Inzwischen können sämtliche Früchte das ganze Jahr über im Supermarkt gekauft werden. Doch Feinschmecker wissen: Es macht einen Unterschied, ob man eine vor Ort gewachsene Erdbeere isst oder eine, die zuvor um die halbe Welt geflogen wurde. Dies hängt unter anderem damit zusammen, dass letztere besonders früh geerntet werden muss, um nicht auf dem Weg nach Deutschland bereits wieder zu verfaulen. Das französische Startup Agricool hat sich daher die lokale Fruchtproduktion auf die Fahnen geschrieben. Dazu hat das Unternehmen ein System entwickelt, das auf alten Schiffscontainern basiert und es ermöglicht, zahlreiche Früchte ganzjährig und lokal anzubauen. Im Idealfall kann man dann den Unterschied zur Ware aus dem Supermarkt deutlich schmecken.


Credit: Tony Trichanh
Credit: Tony Trichanh

Die angebauten Erdbeeren entsprechen den höchsten Öko-Standards

Auch in der Vergangenheit gab es bereits Ansätze, alte Schiffscontainer als städtische Farm zu nutzen. Dabei wurde in der Regel allerdings nur vergleichsweise einfach anzubauendes Blattgemüse produziert. Agricool geht nun aber einen großen Schritt weiter und möchte langfristig auch exotische Früchte anbauen. Zunächst aber werden in den umgebauten Schiffscontainern vor allem Erdbeeren wachsen – was kompliziert genug ist. Insgesamt dreißig Ingenieure arbeiten beständig an Lösungen, damit innerhalb des Containers immer optimale Bedingungen herrschen. Ein spezielles Be- und Entlüftungssystem sorgt beispielsweise dafür, dass keine Schädlinge eindringen können.
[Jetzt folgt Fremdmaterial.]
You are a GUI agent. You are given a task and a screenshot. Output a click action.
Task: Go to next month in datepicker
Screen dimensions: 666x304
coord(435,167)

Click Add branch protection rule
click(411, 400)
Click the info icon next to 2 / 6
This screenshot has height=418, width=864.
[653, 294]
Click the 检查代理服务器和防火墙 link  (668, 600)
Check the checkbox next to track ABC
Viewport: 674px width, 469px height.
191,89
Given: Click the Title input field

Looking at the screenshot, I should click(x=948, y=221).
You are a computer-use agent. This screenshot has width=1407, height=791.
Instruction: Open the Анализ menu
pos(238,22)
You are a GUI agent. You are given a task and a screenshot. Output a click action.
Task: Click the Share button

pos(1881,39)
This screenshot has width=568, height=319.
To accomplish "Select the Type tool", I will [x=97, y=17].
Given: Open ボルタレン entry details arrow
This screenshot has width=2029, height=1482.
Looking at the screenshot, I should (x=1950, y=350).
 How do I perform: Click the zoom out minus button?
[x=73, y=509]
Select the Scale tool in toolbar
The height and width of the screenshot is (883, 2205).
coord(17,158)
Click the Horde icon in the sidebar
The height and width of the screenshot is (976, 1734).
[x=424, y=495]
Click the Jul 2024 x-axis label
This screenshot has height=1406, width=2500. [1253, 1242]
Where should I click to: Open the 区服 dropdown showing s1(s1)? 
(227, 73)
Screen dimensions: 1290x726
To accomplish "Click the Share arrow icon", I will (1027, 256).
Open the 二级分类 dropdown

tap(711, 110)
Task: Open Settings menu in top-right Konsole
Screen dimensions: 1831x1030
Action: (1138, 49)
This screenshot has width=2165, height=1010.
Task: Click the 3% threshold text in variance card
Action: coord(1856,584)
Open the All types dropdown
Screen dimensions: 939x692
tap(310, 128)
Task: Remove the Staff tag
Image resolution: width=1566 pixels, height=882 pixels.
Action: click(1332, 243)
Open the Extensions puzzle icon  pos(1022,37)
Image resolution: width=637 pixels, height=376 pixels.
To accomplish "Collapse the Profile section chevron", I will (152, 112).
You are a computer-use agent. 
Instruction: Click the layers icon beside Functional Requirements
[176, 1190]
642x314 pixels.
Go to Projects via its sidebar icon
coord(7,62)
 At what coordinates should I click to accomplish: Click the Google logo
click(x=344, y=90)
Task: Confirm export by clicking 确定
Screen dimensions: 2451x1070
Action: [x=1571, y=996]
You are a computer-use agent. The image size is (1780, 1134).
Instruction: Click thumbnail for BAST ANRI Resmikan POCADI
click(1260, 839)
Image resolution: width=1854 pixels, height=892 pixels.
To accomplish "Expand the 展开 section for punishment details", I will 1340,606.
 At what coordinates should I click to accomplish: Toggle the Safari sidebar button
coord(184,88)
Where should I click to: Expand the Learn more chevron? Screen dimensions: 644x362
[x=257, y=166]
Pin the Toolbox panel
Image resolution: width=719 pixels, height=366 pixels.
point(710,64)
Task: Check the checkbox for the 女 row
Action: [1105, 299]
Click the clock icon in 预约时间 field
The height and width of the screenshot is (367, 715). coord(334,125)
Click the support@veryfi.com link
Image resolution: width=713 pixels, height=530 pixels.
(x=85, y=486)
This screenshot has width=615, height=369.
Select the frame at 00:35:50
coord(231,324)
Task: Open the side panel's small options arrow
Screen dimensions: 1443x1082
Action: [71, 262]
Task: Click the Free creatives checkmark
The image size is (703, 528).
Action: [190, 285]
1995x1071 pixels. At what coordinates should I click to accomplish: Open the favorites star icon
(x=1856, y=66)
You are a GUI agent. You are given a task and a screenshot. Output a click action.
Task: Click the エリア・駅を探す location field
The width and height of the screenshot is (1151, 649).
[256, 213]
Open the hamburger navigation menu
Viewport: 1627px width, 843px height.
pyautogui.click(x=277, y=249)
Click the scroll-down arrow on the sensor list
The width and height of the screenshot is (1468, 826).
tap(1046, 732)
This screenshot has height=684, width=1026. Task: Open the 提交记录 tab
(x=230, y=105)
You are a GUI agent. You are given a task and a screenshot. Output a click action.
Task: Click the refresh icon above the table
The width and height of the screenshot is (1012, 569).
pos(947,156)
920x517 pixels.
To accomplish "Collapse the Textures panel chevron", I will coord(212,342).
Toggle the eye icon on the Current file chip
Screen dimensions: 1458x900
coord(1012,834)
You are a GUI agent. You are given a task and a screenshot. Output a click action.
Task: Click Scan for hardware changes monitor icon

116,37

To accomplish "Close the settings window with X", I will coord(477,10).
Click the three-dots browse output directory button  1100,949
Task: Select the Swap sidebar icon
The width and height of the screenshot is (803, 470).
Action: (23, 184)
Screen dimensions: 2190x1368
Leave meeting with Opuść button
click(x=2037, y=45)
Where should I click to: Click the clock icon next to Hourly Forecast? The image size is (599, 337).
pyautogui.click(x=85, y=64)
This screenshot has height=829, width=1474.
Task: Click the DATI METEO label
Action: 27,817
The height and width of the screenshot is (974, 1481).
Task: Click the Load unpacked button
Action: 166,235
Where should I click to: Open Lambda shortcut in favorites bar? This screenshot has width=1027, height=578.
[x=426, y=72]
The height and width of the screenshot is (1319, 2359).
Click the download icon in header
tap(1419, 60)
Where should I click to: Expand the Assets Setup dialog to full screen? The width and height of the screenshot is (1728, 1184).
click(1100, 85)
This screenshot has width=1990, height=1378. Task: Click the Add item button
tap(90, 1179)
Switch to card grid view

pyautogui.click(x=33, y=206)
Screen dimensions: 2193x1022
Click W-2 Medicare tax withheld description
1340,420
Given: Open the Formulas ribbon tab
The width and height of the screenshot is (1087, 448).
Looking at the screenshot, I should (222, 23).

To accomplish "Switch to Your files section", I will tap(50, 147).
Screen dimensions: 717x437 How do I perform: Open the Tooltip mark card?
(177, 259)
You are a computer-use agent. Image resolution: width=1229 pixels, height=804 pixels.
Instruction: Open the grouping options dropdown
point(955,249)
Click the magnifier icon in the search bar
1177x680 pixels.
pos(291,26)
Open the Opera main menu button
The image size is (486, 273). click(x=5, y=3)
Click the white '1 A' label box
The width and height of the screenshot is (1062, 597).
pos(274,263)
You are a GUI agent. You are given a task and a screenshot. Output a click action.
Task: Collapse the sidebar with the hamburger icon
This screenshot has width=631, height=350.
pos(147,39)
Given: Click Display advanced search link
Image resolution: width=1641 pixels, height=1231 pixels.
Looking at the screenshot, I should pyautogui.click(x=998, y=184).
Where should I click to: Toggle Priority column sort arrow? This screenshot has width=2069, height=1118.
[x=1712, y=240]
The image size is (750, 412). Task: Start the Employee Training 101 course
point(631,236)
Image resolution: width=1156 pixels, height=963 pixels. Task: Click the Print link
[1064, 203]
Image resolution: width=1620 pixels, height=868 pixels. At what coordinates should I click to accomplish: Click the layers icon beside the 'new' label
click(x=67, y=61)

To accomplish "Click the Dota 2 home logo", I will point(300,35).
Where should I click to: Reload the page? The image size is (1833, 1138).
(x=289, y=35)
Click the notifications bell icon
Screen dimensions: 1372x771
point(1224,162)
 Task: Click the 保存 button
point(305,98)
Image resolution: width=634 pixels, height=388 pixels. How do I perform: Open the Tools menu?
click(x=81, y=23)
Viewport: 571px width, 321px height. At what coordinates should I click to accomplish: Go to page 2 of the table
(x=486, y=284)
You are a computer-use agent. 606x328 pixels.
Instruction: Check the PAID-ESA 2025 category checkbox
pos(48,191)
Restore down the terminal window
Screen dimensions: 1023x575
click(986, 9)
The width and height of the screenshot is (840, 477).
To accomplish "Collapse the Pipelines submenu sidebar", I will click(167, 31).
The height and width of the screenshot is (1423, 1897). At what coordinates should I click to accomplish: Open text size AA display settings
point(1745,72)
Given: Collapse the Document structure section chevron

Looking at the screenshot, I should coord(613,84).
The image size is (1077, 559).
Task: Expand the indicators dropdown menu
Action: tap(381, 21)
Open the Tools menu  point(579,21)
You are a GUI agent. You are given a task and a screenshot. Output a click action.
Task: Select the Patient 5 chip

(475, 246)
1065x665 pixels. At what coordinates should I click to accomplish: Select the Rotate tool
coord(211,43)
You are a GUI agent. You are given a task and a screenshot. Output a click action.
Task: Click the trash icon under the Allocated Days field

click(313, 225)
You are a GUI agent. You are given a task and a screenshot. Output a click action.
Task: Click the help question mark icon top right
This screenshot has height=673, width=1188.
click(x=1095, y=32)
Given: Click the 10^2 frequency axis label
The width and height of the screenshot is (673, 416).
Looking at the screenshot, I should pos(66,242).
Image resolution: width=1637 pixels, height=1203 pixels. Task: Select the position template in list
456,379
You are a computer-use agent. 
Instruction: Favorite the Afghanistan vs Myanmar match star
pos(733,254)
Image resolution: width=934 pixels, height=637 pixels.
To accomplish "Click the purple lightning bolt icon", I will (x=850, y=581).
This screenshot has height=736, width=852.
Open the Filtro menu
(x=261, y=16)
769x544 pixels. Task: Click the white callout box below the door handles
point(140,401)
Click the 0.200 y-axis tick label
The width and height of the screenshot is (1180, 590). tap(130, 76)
Daher ist auch der Einsatz von Pestiziden nicht notwendig.

Ein Container produziert rund 4.000 Erdbeeren pro Jahr

Der Anbau im Container bringt zudem einige Vorteile mit sich. Weil die Pflanzen übereinander und unter optimalen Bedingungen wachsen, können beispielsweise 120 Mal mehr Früchte geerntet werden als dies auf einem klassischen Acker derselben Größe der Fall wäre. Im Fall der Erdbeere bedeutet dies konkret: Auf den dreißig Quadratmetern können jährlich 4.000 Erdbeeren gepflückt werden. Die Pflanzen wachsen zudem in einer Hydrokultur, was bedeutet, dass die Wurzeln jeweils mit der idealen Menge an Wasser und Nährstoffen versorgt werden. Gegenüber der klassischen Anbaumethode kann so neunzig Prozent des Wasserverbrauchs eingespart werden. Bei den Containern von Agricool stammt die benötigte Energie zudem zu einhundert Prozent aus nachhaltigen Quellen.